__Data__
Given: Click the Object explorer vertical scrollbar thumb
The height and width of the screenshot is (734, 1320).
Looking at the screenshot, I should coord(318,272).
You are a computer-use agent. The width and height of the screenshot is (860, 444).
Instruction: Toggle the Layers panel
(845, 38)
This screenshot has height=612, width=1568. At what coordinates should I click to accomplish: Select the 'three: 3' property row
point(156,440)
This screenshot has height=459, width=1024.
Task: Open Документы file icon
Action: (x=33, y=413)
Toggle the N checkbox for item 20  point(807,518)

==

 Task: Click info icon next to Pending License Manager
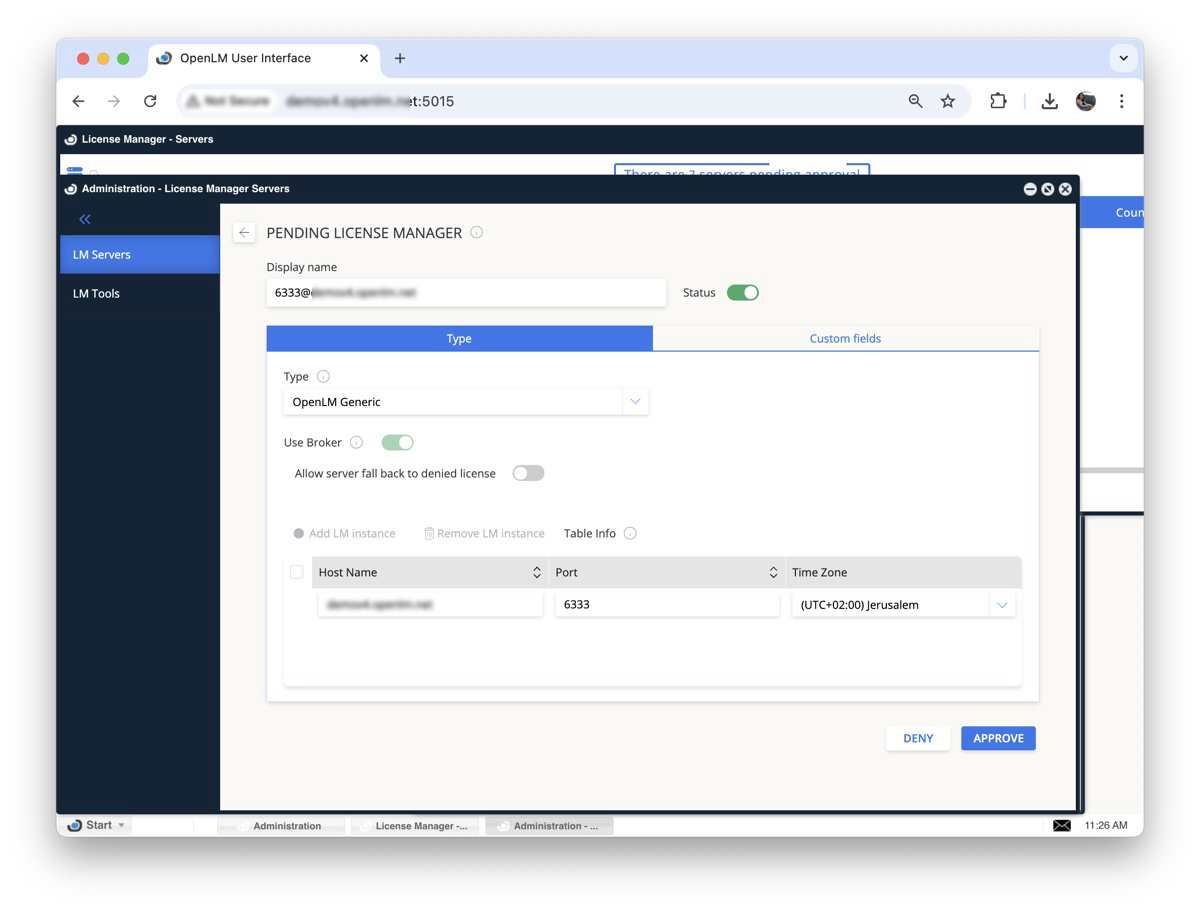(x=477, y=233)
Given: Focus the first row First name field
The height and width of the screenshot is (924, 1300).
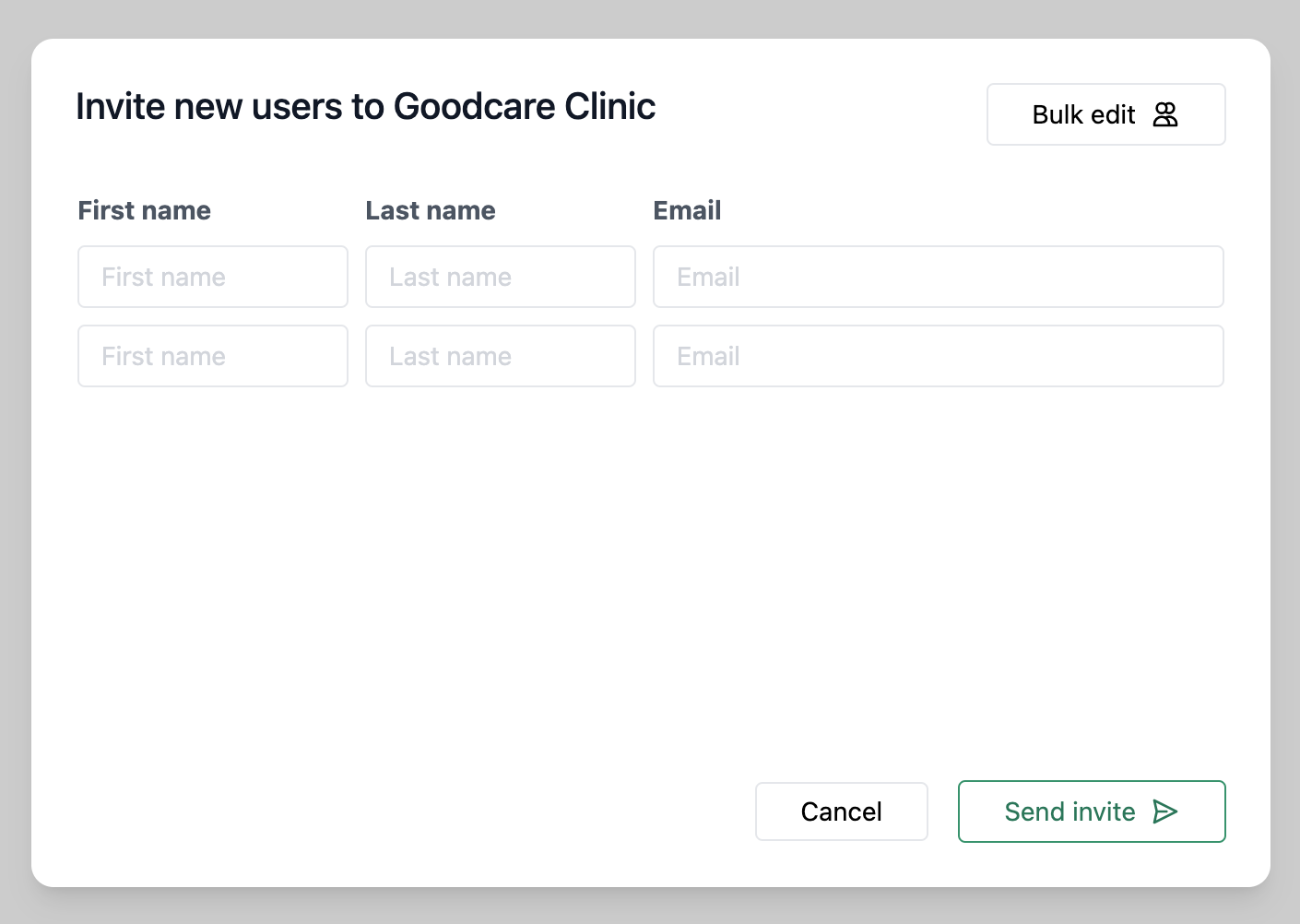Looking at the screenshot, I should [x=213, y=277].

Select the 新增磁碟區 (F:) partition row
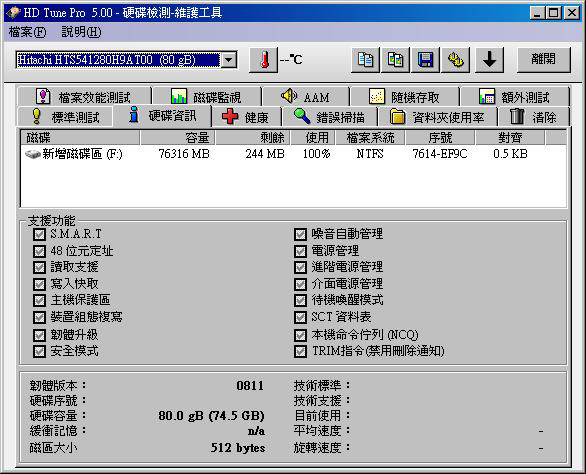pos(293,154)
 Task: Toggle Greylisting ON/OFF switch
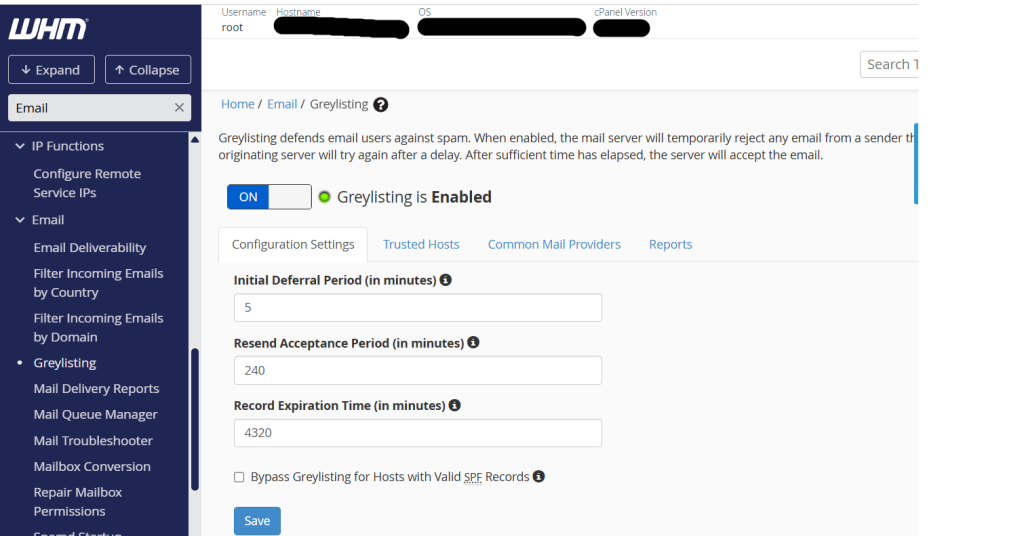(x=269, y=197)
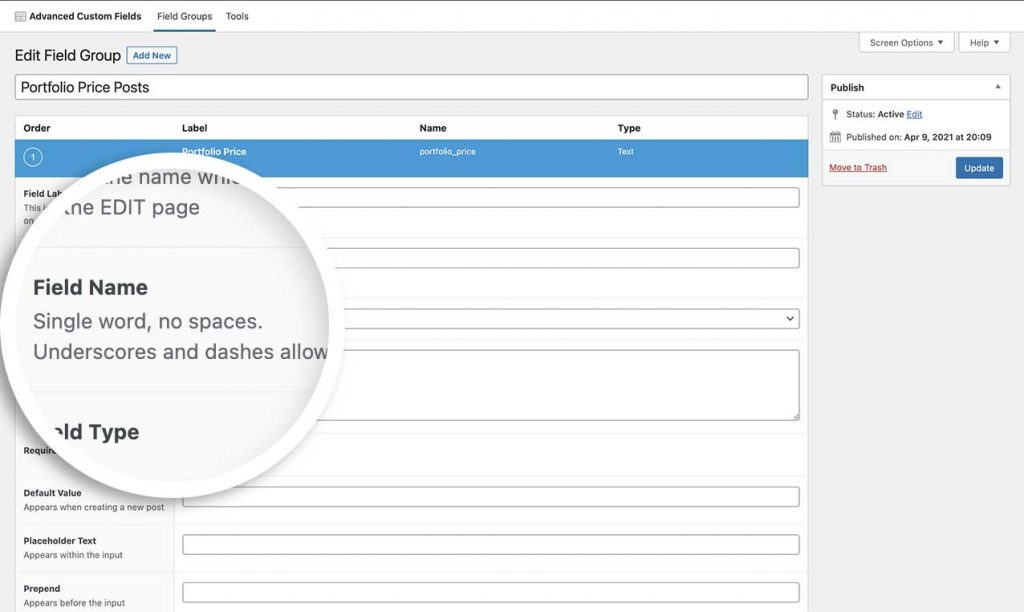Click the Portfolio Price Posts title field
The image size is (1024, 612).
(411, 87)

__Task instructions__
Once you reach the line with "Given: Click the" in the data above, copy it and every line after it exactly, up to and including the line with "Toggle the N".

__Solution to the problem__
Given: Click the Object explorer vertical scrollbar thumb
The height and width of the screenshot is (734, 1320).
Looking at the screenshot, I should coord(318,272).
You are a computer-use agent. The width and height of the screenshot is (860, 444).
Instruction: Toggle the Layers panel
(845, 38)
This screenshot has height=612, width=1568. At what coordinates should I click to accomplish: Select the 'three: 3' property row
point(156,440)
This screenshot has height=459, width=1024.
Task: Open Документы file icon
Action: (x=33, y=413)
Toggle the N checkbox for item 20  point(807,518)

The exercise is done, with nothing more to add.